The twist is that, while we have E[Z|X=x]=0 by design, we cannot say anything about E[Z|Y=y] and its dependence on y! In other words, what makes x̂(y) different from y/α is that observation y has also information about error Z, e.g., if we observe a very large value of y, then it means that, with high probability, the error Z has also a large value, which should be taken into account when estimating X.

Figure 2. Linear relationships and their inverses in examples 1 and 2. Panel A shows the linear relationship between ŷ(x) and x in the probabilistic settings of examples 1 and 2 (red; α = 0.5) and the equivalent deterministic relationship between y and x (blue); not that ŷ(x) as a function x is the same in both examples. Panels B and C show the inverse relationships between x̂(y) and y in the probabilistic settings of example 1 (red in B; fixed σ² = 3/4) and example 2 (red in C; σ² dependent on x). The blue line shows the inverse of the equivalent deterministic relationship for the reference. In all panels, the dashed black shows the y=x line.

This is the simple explanation for seemingly contradictory statements like ‘tall fathers have sons who are (on average) tall but not as tall as themselves, and, at the same time, tall sons have fathers who are (on average) tall but not as tall as their sons’!

To conclude, our example 1 shows that even if the probabilistic linear relationship ŷ(x) = αx has a linear inverse of the form x̂(y) = βy, the slope β is not necessarily equal to its deterministic twin 1/α.

Example 2: When x̂(y) is nonlinear

Having an inverse of the form x̂(y) = βy is only possible if E[Z|Y=y] in Equation 4 is also a linear function of y. In the second example, I make a small modification to example 1 in order to break this condition!

In particular, I assume that the variance of the error term Z depends on the random variable X — as opposed to assumption 1 in example 1. Formally, I assume (in addition to Equation 1; see Figure 1B for visualization):

  1. X has a Gaussian distribution with mean zero and variance 1 (same as assumption 2 in example 1).
  2. Given X=x, the error Z has a Gaussian distribution with mean zero and variance σ² = 0.01 + 1/(1 + 2x²).

These assumptions effectively mean that, given X=x, the random variable Y has a Gaussian distribution with mean αx and variance 0.01 + 1/(1 + 2x²) (see Figure 1B). As opposed to example 1 where the joint distribution of X and Y was a Gaussian distribution, the joint distribution of X and Y in example 2 does not have an elegant form (see Figure 1C). However, we can still use the Bayes rule and find the relatively ugly conditional density of X=x given Y=y (see Figure 3 for some examples evaluated numerically):

Equation 5

where curly N denotes the probability density of the Gaussian distribution.

Figure 3. Conditional distribution of X given Y=y in example 2. Prior distribution p(x) (blue curves), likelihood p(y|x) (orange curves), and the posterior distribution p(x|y) (black curves; evaluated numerically using Equation 5) for y = 0.5, 1.5, and 2, from left to right (assuming α = 0.5 in all cases).
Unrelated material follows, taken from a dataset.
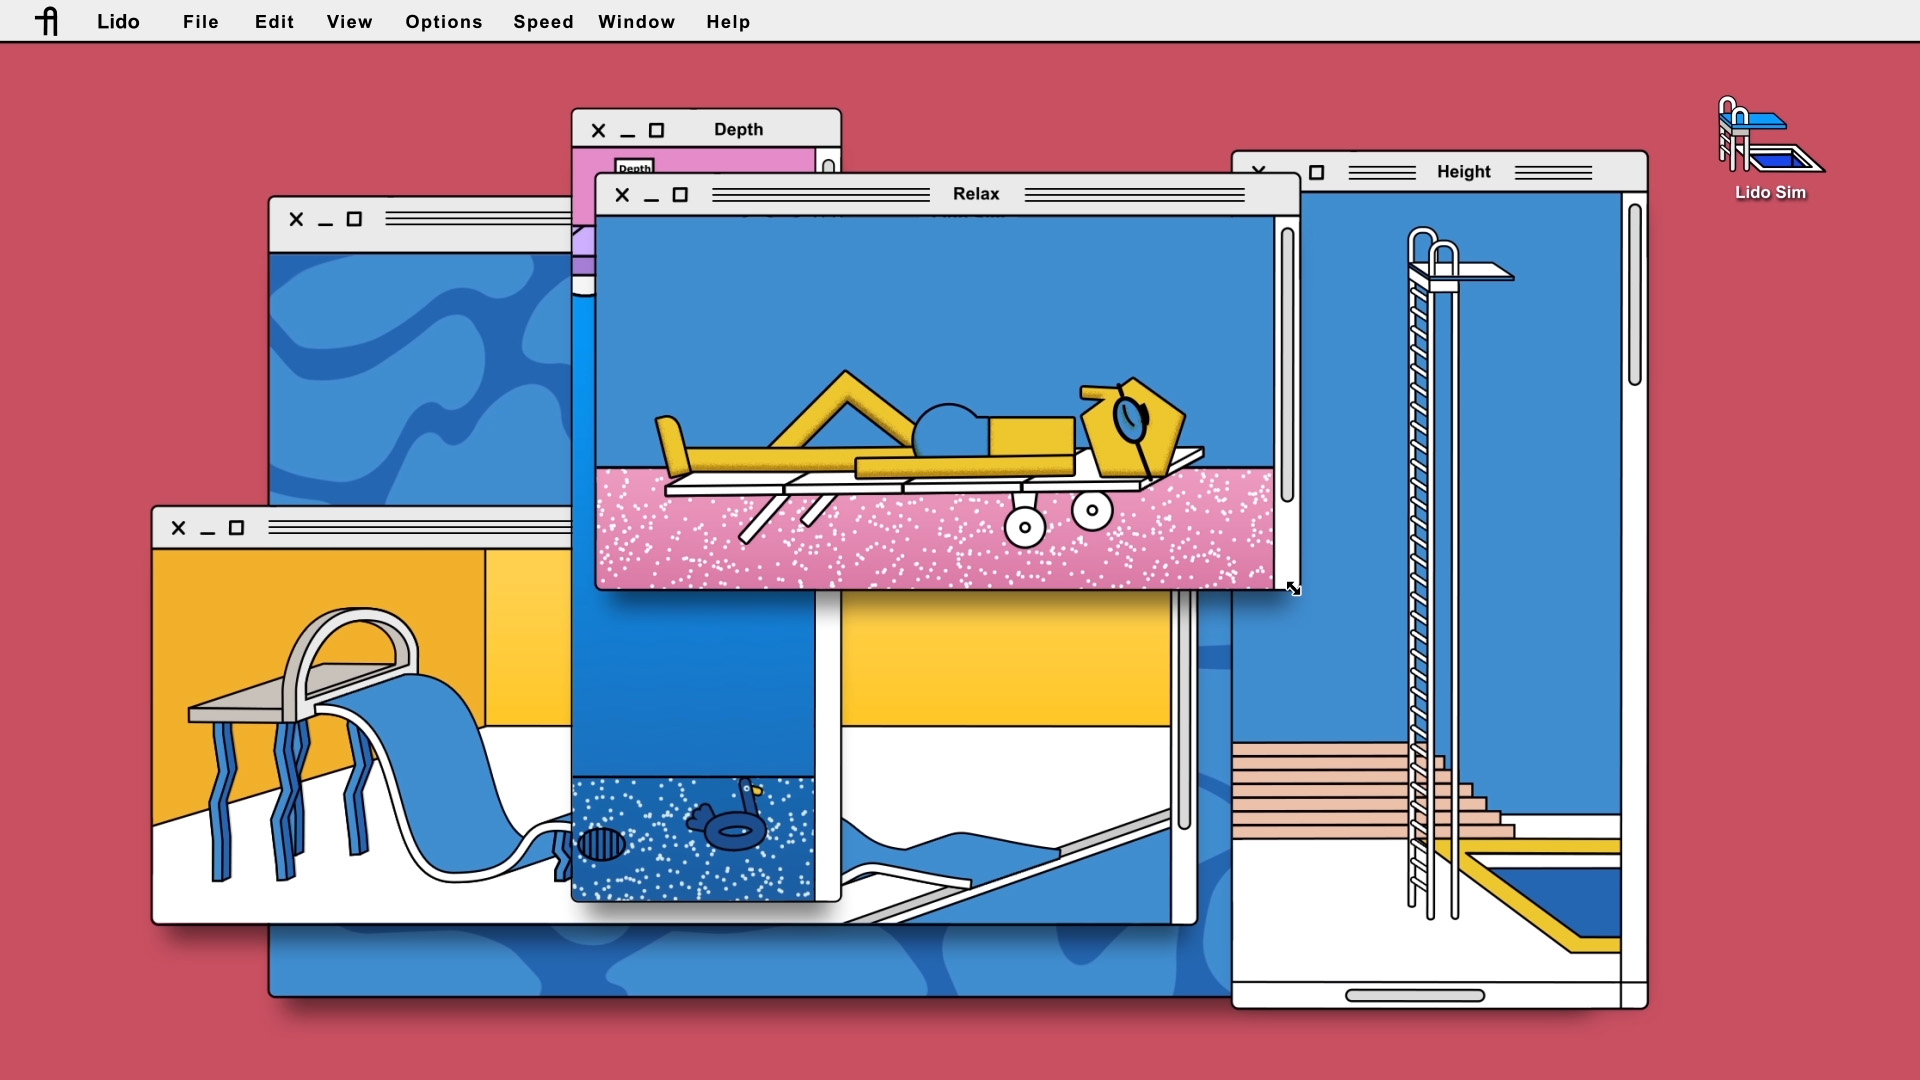Open the File menu

(200, 21)
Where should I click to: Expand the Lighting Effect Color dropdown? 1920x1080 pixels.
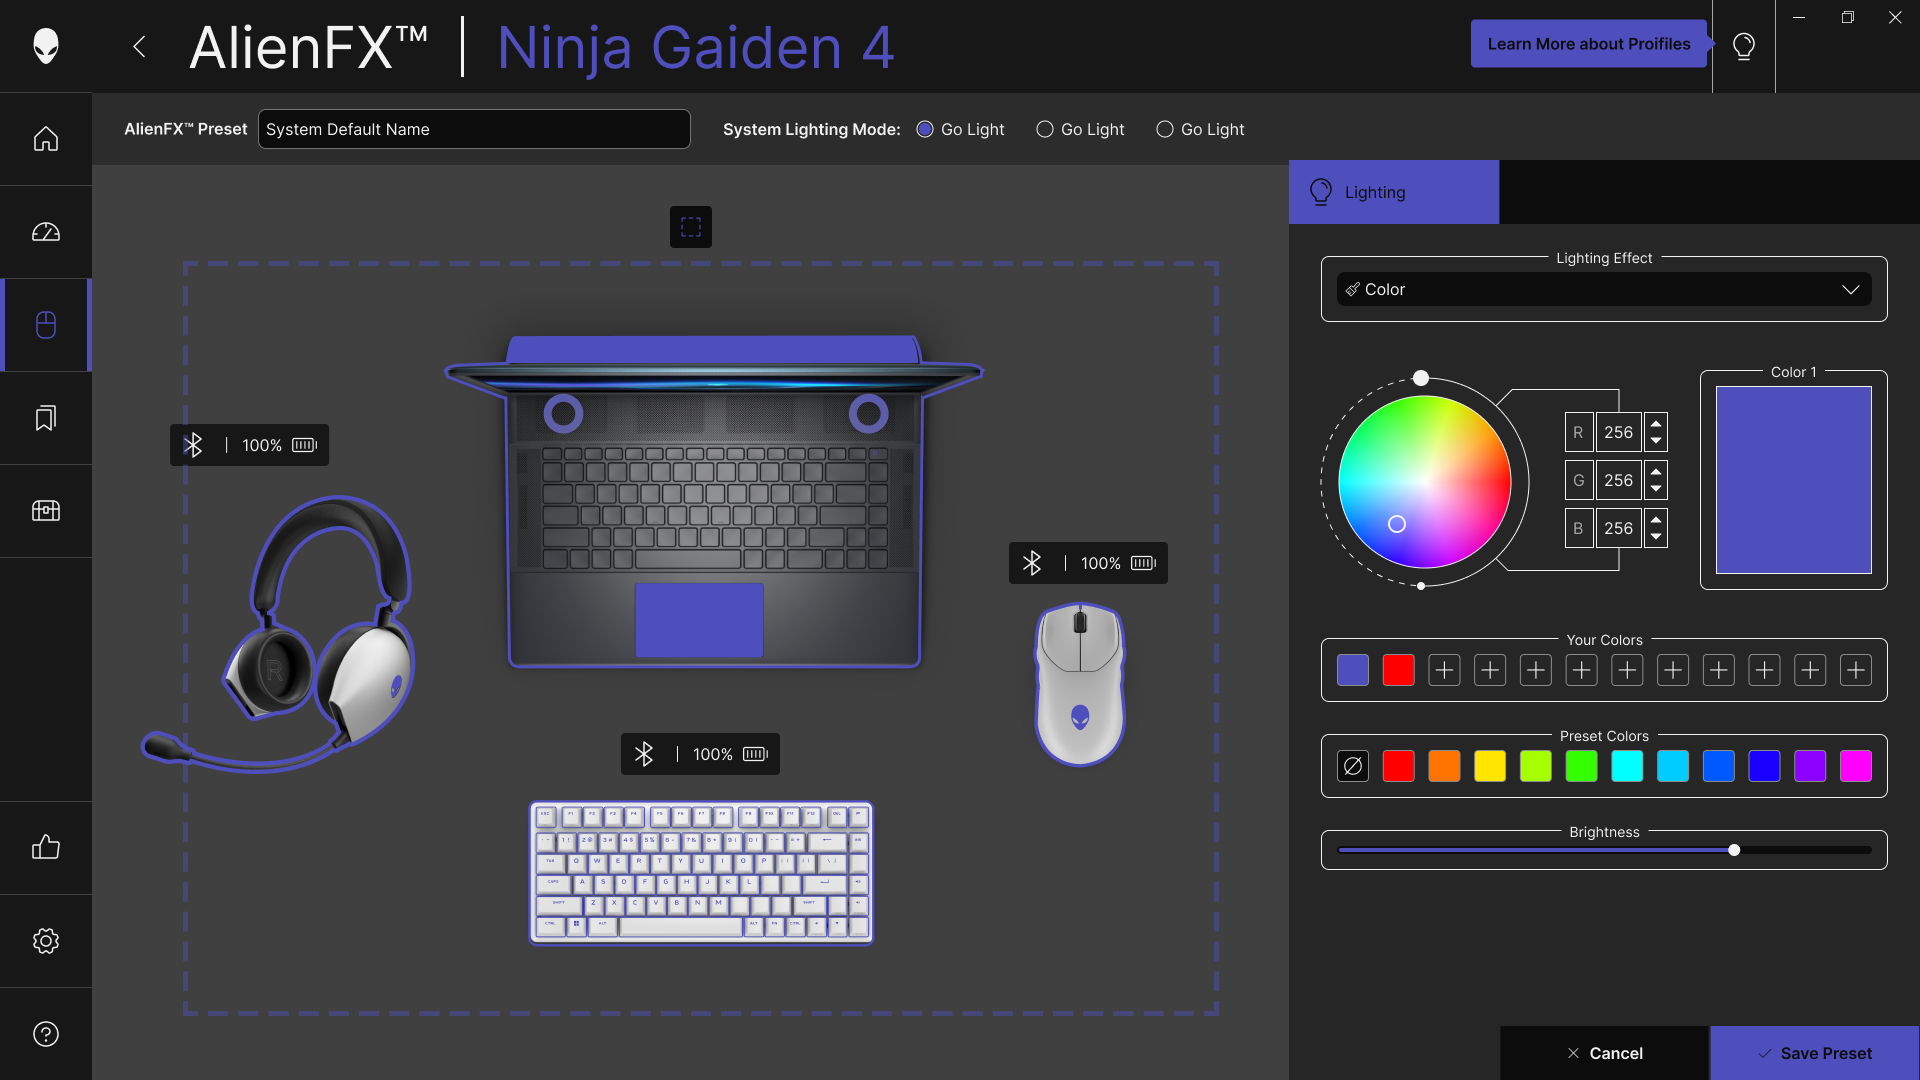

We can then use numerical methods and evaluate the conditional expectation

Equation 6

for a given y and α. Figure 2C shows x̂(y) as a function of y for α = 0.5. As counter-intuitive as it may sound, the inverse relationship is highly nonlinear — as a result of the x-dependent error variance shown in Figure 1B. This shows that the fact that y can be estimated well as a linear function of x does not imply that x can also be estimated well as a linear function of y. This is because E[Z|Y=y] in Equation 4 can have any strange functional dependence on y when we go beyond standard assumptions similar to those in example 1.

To conclude, our example 2 shows that the probabilistic linear relationship ŷ(x) = αx does not necessarily have a linear inverse of the form x̂(y) = βy. Importantly, the inverse relationship between x̂(y) and y is dependent on the characteristics of the error term Z.

Conclusion

Throughout our education, most of us have built an enriched intuition about deterministic relationships — based on all the cool results we have seen in calculus, analysis, etc. However, it is crucial to be aware of the limitations of this intuition and that it must not be trusted when we think about probabilistic relationships. In particular, examples 1 and 2 show that even extremely simple probabilistic relationships can behave against our intuition.

Acknowledgements

I am grateful to Johanni Brea, Mohammad Tinati, Martin Barry, Guillaume Bellec, Flavio Martinelli, and Ariane Delrocq for useful discussions and valuable feedback on the content of this article.

Code:

All code (in Julia language) for the analyses can be found here.

Footnotes:

¹ Interested readers can see “How the father’s height influences the son’s height” in Towards Data Science for an accessible treatment of this problem.

² See the “Minimum mean square error” page on Wikipedia for more details.

³ Without loss of generality, we always assume that both x and y have zero average. Hence, in the example of the heights of fathers and their sons, x and y denote the difference between their heights and the average heights of fathers and sons, respectively.

⁴ The relationship between Equations 1 and 2 is reversible, i.e., if Equation 2 is the only constraint on X and Y, then we can always write Y as in Equation 1 with a random variable Z that satisfies E[Z|X=x] = 0.

⁵ See the section ‘Bivariate conditional expectation’ in the ‘Multivariate normal distribution’ page on Wikipedia.

--

--